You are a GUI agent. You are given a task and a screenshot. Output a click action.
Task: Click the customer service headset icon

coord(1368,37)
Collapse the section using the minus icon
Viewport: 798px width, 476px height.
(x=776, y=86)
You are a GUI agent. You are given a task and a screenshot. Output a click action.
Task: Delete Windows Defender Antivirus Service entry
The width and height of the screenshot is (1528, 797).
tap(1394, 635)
◆ ◆ ◆
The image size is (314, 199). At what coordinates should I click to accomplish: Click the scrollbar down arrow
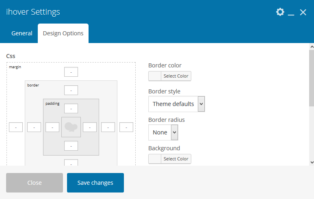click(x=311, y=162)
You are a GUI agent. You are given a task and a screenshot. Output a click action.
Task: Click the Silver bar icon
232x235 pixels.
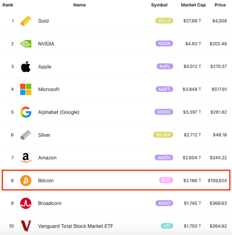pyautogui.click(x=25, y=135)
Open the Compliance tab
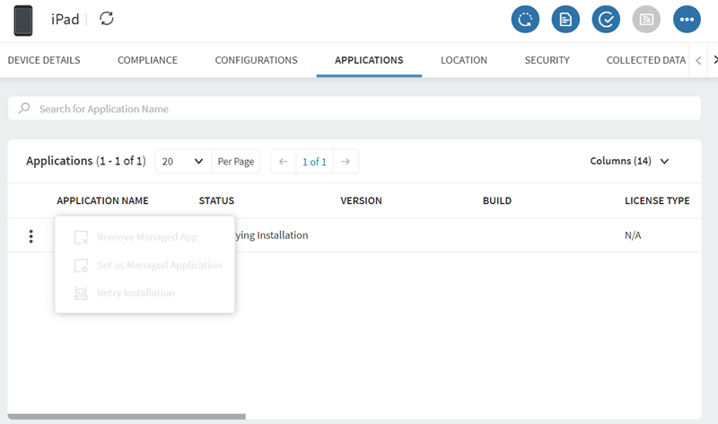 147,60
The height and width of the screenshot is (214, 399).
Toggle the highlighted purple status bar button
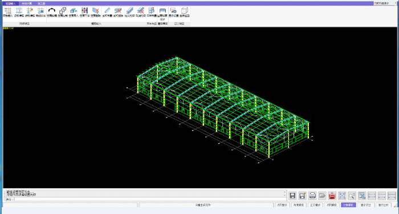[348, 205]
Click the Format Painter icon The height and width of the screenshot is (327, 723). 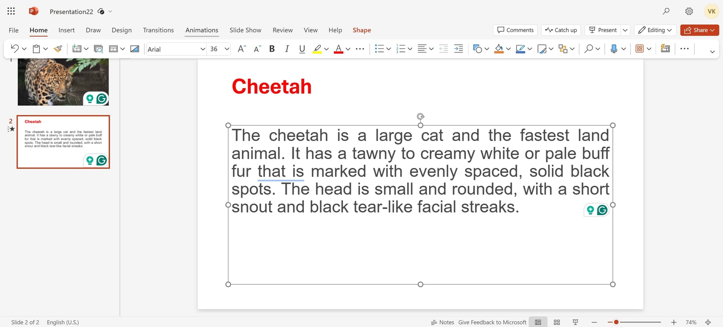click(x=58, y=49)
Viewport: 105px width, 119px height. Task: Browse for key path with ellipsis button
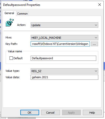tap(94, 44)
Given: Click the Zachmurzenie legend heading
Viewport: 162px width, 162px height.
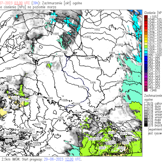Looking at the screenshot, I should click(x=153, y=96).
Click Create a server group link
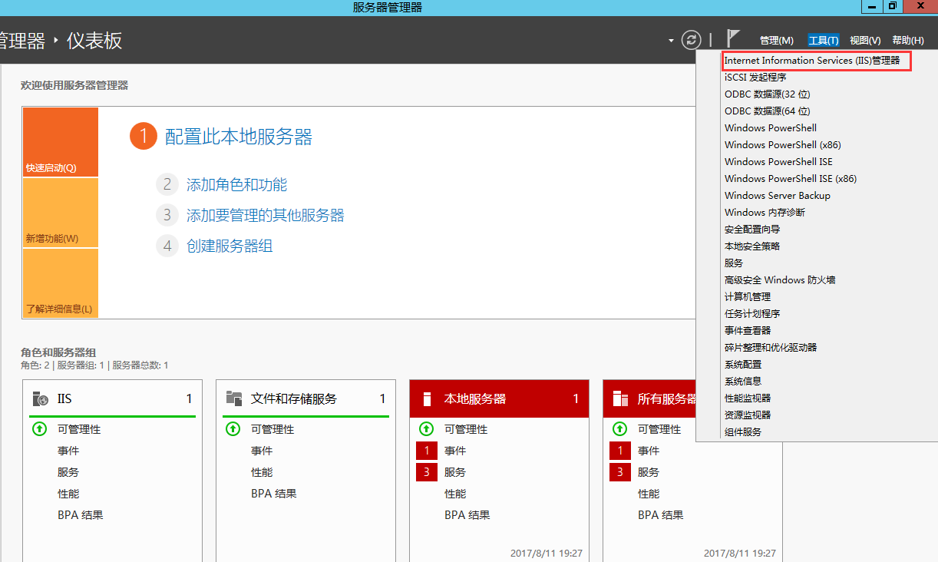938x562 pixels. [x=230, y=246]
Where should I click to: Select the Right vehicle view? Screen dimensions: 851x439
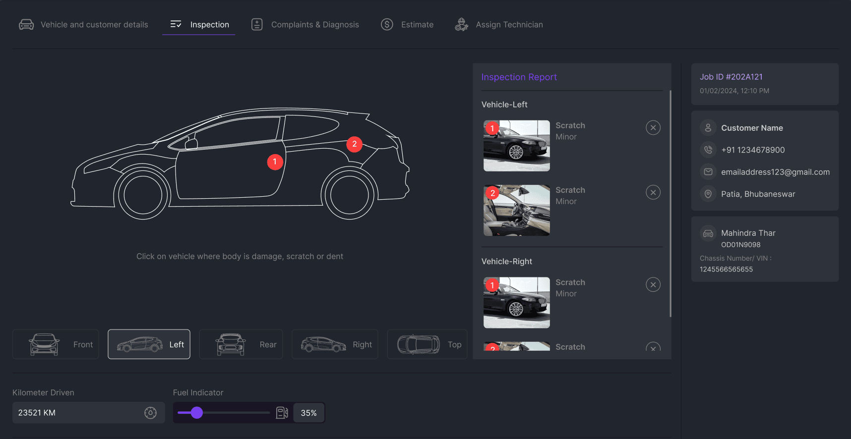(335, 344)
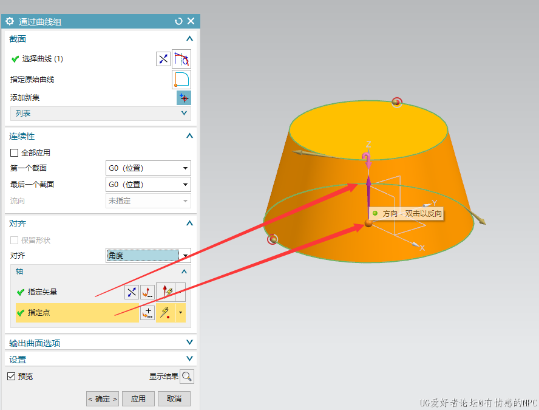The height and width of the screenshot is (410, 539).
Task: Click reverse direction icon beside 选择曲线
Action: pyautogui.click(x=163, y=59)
◆ ◆ ◆
:: How to complete this task ::
Copy nothing but the lines above that run from the one with "The image size" to the one with "Task: Click the Silver bar icon", ends included; pictures stay out.

:: Response ::
The image size is (314, 199). At what coordinates should I click to accomplish: Click the scrollbar down arrow
click(x=311, y=162)
You are a GUI agent. You are given a task and a screenshot. Output a click action.
Task: Click the Silver bar icon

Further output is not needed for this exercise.